What these data for DVT really mean, the team added, is that they serve "as a reminder to not dismiss the risk of thrombosis associated with midlines, especially in patients with hypercoagulability or preexisting risk factors," and that catheters of all types shouldn't be kept in place any longer than necessary.
"Thoughtful selection between these two devices, balancing the risk of venous thrombosis, appears necessary in clinical care," Swaminathan's group concluded. "Randomized clinical trials comparing these devices are needed to help inform patient safety."
Study Details
The data came from the , organized by the Blue Cross Blue Shield affiliate in Michigan. Swaminathan and colleagues combed records from December 2017 to January 2020 to find patients receiving either PICCs or midline catheters either because ordinary venous access (for blood draws, etc.) proved too difficult or for intravenous antibiotic treatment lasting 30 days or less.
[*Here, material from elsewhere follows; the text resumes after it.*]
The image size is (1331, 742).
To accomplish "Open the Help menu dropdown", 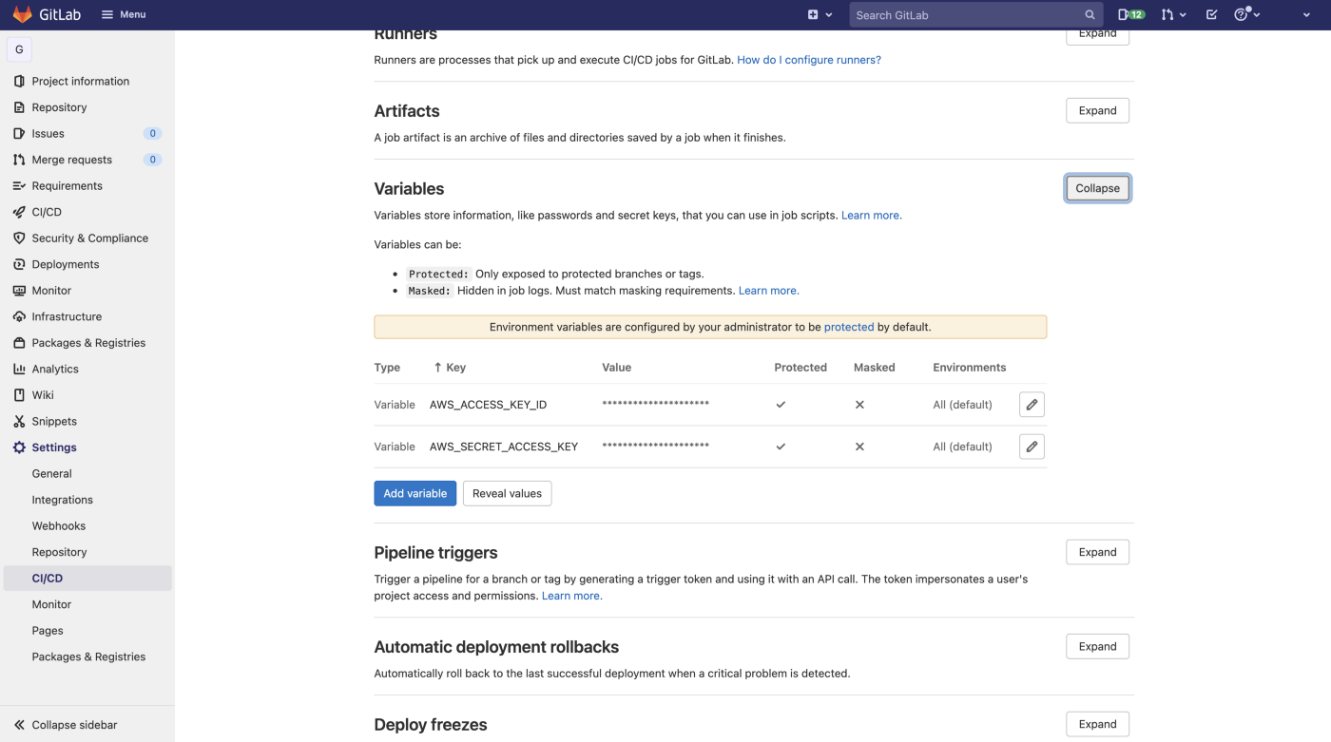I will point(1246,14).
Ultimately, 10,863 such patients were identified, with just over half receiving PICCs.
Mean patient age was about 65, and 53% were women. The groups were similar for most demographic and medical parameters, except that the PICC group was more heavily white and male. Roughly one-quarter were in critical care units, with almost all the rest on medical wards. About 14% had histories of venous thromboembolism. Median Charlson scores for comorbidities were 3 (IQR 2-5) in both groups.
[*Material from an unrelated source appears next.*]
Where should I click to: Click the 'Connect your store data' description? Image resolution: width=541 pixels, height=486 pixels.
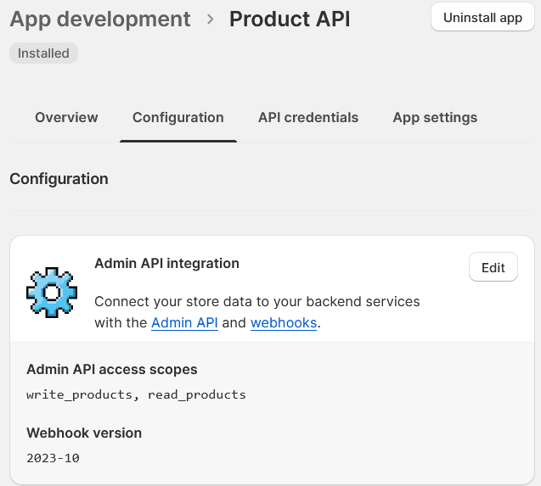point(256,302)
The study's primary outcome was major complications, defined as catheter occlusion, catheter- or central line-related bloodstream infection, DVT, and pulmonary embolism (PE). Adjustments in the statistical analyses included many factors including demographics, comorbidities, DVT/PE history, catheter lumen, and dwell time.
Swaminathan and colleagues noted some differences in device type and outcomes depending on whether catheter placement was for difficult access versus IV antibiotics. About two-thirds of patients needing lines for antibiotics received PICCs, while midlines were preferred in a 3:2 ratio for patients with difficult access.
As well, DVT was more common in the PICC group when used for IV antibiotics, whereas the reverse was seen in the difficult-access group. Only five bloodstream infections were seen with midlines used for antibiotics, versus 72 in the PICC group; this gap was much smaller, though still substantial and in favor of midlines, in the difficult-access patients.
Limitations to the analysis included its reliance on medical records and the potential for unmeasured confounders, including difference among specific devices used in the 48 hospitals, which, the authors noted, could well affect risks of adverse outcomes.
Disclosures
The study was funded by Blue Cross Blue Shield of Michigan. Some authors reported relationships with the organization. No other disclosures were reported.
Primary Source
JAMA Internal Medicine
Swaminathan L, et al "Safety and outcomes of midline catheters vs peripherally inserted central catheters for patients with short-term indications: a multicenter study" JAMA Intern Med 2021; DOI: 10.1001/jamainternmed.2021.6844.